> _Work to complete_: Can you rewrite the stretch of the listing from the line containing "Rusty (41, 1142)" through the line containing "B2B (615, 164)", swapping "Termos" for "Thermos" and leaving everything else as it is? Return only those lines.

> _Data rows_:

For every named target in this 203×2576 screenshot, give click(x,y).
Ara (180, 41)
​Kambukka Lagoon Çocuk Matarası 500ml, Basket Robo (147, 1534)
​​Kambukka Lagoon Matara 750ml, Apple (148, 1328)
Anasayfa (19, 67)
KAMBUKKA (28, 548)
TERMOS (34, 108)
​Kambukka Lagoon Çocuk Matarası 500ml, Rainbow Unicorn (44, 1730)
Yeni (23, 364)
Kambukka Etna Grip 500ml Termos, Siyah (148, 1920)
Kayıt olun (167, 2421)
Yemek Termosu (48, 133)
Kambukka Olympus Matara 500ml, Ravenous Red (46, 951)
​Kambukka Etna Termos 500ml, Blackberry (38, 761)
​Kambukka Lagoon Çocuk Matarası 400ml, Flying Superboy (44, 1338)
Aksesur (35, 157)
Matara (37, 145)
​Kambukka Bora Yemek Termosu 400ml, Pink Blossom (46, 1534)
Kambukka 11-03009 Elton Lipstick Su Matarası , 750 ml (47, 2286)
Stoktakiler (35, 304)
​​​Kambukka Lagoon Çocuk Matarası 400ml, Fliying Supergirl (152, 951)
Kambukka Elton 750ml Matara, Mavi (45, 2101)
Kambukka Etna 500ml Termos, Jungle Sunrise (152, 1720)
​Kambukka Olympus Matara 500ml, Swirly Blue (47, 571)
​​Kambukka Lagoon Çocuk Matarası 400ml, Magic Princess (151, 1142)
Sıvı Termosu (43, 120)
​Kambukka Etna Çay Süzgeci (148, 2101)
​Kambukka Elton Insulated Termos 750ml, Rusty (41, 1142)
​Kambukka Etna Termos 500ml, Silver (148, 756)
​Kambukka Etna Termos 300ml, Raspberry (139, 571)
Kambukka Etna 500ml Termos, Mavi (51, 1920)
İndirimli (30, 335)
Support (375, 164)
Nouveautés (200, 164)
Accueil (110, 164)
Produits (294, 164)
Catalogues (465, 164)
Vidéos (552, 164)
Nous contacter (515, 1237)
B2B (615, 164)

* * *

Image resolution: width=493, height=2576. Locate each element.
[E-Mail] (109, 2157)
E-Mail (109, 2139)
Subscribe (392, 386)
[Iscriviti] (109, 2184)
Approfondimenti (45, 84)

> _Response to this exercise_:
​Kambukka Elton Insulated Thermos 750ml, Rusty (41, 1142)
​Kambukka Etna Thermos 500ml, Silver (148, 756)
​Kambukka Etna Thermos 300ml, Raspberry (139, 571)
Kambukka Etna 500ml Thermos, Mavi (51, 1920)
İndirimli (30, 335)
Support (375, 164)
Nouveautés (200, 164)
Accueil (110, 164)
Produits (294, 164)
Catalogues (465, 164)
Vidéos (552, 164)
Nous contacter (515, 1237)
B2B (615, 164)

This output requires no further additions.